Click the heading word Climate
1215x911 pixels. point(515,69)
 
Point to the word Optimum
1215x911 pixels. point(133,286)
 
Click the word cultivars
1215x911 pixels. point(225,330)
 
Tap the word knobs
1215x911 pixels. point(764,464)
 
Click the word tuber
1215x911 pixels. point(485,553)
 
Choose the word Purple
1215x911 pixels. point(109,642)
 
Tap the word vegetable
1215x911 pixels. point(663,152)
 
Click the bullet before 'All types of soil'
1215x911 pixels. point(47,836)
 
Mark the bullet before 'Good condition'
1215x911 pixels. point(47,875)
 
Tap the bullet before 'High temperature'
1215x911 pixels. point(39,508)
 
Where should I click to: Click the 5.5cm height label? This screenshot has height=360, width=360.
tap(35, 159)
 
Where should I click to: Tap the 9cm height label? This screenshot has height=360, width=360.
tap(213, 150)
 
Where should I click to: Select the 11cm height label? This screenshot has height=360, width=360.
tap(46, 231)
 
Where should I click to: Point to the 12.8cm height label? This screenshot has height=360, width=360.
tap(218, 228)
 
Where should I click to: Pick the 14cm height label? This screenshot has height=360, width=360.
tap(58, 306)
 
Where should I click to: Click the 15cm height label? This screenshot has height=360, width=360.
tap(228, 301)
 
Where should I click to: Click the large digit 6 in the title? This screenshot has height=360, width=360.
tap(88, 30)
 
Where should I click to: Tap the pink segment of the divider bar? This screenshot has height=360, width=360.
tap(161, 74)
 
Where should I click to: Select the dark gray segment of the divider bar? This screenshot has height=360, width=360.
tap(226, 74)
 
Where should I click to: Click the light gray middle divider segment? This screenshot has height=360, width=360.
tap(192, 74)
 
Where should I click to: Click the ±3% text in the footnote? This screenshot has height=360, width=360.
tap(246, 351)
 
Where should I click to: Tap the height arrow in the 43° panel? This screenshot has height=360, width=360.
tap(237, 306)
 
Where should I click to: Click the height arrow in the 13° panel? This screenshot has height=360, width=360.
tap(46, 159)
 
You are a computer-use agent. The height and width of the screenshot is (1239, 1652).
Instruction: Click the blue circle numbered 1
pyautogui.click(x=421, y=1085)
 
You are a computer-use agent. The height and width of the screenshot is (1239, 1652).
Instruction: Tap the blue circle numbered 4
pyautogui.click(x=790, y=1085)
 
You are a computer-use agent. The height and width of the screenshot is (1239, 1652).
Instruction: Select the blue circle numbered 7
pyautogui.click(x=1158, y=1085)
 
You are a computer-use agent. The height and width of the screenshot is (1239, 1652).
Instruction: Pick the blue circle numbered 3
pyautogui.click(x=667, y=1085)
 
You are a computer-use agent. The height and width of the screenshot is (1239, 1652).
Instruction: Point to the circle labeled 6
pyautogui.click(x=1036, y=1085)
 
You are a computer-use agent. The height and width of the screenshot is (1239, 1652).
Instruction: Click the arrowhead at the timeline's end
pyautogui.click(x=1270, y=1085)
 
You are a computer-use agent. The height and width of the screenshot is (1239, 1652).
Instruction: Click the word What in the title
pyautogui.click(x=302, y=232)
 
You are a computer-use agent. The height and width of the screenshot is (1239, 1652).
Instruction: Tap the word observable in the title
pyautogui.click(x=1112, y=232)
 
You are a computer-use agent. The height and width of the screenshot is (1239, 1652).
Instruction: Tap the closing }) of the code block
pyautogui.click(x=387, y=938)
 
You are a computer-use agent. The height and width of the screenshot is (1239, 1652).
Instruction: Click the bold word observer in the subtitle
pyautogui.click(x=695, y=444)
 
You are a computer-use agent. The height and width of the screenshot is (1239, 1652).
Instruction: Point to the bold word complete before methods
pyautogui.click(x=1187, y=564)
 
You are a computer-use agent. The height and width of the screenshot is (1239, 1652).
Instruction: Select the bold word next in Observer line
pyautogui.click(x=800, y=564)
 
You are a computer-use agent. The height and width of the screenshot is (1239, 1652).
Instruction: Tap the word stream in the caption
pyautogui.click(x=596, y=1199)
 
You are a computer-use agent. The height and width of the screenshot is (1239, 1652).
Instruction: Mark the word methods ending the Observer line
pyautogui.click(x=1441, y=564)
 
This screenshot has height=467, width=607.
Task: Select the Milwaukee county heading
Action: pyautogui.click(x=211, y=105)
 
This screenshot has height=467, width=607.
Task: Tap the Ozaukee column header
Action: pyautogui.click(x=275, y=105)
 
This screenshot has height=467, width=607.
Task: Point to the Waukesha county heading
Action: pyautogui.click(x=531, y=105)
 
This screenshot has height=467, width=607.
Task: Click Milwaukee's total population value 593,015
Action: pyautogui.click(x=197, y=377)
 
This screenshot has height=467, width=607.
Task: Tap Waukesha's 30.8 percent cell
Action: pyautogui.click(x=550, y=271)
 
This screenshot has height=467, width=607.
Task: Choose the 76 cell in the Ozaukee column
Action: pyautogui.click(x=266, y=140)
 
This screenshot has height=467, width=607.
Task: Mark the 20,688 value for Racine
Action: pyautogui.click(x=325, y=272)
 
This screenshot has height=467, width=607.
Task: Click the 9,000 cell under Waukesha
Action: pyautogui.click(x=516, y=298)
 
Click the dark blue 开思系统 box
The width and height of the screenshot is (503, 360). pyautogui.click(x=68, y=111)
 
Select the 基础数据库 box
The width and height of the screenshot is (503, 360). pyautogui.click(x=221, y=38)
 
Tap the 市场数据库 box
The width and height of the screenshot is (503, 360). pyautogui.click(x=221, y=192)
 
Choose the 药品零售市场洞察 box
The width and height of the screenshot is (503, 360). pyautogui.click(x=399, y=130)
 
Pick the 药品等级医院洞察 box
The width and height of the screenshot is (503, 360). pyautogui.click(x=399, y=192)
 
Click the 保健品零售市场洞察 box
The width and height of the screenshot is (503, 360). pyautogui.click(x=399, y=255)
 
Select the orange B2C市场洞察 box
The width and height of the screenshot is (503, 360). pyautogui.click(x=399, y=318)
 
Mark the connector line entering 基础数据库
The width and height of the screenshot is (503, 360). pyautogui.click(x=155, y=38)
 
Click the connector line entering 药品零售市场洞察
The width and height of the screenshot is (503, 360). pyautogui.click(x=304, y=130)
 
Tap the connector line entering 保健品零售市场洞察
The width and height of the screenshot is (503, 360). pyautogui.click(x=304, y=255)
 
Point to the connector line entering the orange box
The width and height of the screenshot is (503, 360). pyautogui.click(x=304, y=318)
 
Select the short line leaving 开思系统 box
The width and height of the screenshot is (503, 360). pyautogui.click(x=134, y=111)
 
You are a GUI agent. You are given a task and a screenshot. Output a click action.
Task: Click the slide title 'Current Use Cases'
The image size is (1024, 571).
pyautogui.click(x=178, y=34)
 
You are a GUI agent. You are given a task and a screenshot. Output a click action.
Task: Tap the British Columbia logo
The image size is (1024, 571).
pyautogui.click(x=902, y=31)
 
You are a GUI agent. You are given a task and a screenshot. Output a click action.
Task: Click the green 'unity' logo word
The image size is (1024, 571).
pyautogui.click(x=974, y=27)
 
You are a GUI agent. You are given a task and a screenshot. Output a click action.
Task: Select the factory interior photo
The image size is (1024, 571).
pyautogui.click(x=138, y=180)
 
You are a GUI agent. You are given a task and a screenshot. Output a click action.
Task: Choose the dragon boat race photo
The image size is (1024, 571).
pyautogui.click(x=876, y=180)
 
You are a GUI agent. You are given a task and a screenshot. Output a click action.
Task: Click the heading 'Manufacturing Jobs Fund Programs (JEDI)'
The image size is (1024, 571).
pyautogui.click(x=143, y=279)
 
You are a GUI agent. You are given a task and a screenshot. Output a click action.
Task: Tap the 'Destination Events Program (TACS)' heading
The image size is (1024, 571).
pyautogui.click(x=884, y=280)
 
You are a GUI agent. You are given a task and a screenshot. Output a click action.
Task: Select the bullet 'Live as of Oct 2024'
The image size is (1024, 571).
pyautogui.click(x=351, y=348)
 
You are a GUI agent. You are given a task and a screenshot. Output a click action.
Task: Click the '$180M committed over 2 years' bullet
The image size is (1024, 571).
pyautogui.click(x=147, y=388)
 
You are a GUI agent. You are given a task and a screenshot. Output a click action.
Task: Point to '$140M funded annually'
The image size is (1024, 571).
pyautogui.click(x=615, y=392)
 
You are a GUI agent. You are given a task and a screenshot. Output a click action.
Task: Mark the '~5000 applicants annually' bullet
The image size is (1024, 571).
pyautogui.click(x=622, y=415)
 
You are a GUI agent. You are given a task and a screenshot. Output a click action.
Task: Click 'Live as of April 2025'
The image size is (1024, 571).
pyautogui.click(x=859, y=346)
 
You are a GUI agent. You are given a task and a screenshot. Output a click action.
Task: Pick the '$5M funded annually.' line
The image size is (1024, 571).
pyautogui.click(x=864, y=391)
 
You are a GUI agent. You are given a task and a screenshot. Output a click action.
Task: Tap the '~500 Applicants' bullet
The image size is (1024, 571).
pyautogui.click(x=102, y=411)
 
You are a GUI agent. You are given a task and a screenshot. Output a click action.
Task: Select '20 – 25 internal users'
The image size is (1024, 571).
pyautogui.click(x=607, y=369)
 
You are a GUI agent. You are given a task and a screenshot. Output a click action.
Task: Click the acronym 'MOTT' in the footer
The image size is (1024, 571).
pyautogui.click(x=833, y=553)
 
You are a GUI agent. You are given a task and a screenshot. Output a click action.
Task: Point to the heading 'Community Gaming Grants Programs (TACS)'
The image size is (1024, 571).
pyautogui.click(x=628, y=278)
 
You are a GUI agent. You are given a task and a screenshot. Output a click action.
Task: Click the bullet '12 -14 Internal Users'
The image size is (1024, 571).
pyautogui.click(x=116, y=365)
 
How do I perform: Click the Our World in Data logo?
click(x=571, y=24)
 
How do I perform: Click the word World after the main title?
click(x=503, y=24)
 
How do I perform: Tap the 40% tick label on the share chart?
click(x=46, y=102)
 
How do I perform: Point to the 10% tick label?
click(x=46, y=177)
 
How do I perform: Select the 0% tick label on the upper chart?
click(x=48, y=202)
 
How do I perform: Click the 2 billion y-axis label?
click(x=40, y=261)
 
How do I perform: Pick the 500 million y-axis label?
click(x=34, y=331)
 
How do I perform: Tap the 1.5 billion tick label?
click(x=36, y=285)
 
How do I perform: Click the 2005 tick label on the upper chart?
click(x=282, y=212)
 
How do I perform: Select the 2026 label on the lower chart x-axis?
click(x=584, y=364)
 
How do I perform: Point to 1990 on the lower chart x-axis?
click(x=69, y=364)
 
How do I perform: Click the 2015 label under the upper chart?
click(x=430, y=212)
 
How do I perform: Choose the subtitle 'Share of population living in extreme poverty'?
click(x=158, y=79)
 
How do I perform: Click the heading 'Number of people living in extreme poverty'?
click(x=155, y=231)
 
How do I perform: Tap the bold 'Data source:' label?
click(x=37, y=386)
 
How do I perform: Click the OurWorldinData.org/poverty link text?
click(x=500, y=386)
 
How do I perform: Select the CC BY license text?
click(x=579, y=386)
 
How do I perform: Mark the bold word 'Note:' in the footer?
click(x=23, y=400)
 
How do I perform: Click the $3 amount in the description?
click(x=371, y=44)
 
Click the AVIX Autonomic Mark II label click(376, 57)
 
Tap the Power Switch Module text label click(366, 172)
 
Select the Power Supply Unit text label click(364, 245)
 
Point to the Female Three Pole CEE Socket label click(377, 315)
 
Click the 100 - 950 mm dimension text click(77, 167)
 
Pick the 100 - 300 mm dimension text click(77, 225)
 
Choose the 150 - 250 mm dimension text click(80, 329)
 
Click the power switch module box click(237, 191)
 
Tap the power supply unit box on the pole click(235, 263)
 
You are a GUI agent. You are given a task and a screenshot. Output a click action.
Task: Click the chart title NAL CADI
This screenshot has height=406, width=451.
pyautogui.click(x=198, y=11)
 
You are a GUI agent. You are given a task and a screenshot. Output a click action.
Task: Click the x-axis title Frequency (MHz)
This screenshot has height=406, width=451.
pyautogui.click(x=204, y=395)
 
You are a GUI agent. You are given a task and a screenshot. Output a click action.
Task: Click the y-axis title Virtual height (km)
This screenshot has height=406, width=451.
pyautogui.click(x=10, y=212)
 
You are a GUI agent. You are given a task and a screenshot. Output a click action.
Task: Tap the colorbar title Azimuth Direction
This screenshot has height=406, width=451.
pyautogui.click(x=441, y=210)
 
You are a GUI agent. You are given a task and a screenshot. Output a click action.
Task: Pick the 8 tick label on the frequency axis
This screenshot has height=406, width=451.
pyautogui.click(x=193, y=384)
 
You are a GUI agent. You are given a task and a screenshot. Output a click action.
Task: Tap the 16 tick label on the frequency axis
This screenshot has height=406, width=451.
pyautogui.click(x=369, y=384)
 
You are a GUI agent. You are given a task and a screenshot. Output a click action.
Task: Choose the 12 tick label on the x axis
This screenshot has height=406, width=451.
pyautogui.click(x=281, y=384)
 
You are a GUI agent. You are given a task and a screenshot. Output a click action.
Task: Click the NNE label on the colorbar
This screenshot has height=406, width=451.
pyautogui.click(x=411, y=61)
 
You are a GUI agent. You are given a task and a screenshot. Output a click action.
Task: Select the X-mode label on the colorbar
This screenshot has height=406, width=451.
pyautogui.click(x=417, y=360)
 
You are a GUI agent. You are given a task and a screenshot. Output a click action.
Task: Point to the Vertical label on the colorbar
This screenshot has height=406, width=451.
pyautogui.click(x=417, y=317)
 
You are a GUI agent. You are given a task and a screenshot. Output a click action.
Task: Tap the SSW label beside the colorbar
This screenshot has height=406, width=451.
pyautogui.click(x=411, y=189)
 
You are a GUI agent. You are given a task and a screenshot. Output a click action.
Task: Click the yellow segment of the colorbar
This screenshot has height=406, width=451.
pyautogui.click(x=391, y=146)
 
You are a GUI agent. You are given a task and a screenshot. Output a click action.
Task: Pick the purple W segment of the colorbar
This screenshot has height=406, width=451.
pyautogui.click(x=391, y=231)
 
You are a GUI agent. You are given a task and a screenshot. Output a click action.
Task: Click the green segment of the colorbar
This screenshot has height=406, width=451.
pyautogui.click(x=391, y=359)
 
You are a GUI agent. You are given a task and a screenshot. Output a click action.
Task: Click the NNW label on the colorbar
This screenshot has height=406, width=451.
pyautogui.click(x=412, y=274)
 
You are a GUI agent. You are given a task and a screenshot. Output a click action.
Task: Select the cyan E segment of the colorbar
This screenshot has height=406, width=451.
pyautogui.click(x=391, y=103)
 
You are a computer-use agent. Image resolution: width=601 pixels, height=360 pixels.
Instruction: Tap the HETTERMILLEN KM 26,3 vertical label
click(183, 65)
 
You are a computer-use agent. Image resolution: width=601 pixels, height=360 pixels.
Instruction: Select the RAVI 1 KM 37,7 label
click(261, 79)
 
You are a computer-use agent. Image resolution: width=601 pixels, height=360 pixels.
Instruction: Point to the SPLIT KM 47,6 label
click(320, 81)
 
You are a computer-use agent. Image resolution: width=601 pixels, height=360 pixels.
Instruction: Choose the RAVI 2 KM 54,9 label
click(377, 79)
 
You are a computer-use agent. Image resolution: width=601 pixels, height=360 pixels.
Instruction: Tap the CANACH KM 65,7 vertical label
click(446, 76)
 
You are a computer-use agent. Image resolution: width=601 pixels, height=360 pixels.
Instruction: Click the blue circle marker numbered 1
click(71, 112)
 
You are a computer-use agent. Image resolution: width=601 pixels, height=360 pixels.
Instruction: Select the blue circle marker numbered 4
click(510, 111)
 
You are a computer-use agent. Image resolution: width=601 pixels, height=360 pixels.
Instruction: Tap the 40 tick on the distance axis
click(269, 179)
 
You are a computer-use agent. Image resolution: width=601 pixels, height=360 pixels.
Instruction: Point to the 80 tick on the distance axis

**What you have to do**
Reproduce verbatim the rows between the line containing "How do I perform: Click the Our World" and the line containing "Tap the Power Switch", inclusive.

**Answer to the task**
How do I perform: Click the Our World in Data logo?
click(x=571, y=24)
 
How do I perform: Click the word World after the main title?
click(x=503, y=24)
 
How do I perform: Tap the 40% tick label on the share chart?
click(x=46, y=102)
 
How do I perform: Point to the 10% tick label?
click(x=46, y=177)
 
How do I perform: Select the 0% tick label on the upper chart?
click(x=48, y=202)
 
How do I perform: Click the 2 billion y-axis label?
click(x=40, y=261)
 
How do I perform: Pick the 500 million y-axis label?
click(x=34, y=331)
 
How do I perform: Tap the 1.5 billion tick label?
click(x=36, y=285)
 
How do I perform: Click the 2005 tick label on the upper chart?
click(x=282, y=212)
 
How do I perform: Select the 2026 label on the lower chart x-axis?
click(x=584, y=364)
 
How do I perform: Point to 1990 on the lower chart x-axis?
click(x=69, y=364)
 
How do I perform: Click the 2015 label under the upper chart?
click(x=430, y=212)
 
How do I perform: Choose the subtitle 'Share of population living in extreme poverty'?
click(x=158, y=79)
 
How do I perform: Click the heading 'Number of people living in extreme poverty'?
click(x=155, y=231)
 
How do I perform: Tap the bold 'Data source:' label?
click(x=37, y=386)
 
How do I perform: Click the OurWorldinData.org/poverty link text?
click(x=500, y=386)
 
How do I perform: Select the CC BY license text?
click(x=579, y=386)
 
How do I perform: Mark the bold word 'Note:' in the footer?
click(x=23, y=400)
 
How do I perform: Click the $3 amount in the description?
click(x=371, y=44)
 
Click the AVIX Autonomic Mark II label click(376, 57)
 
Tap the Power Switch Module text label click(366, 172)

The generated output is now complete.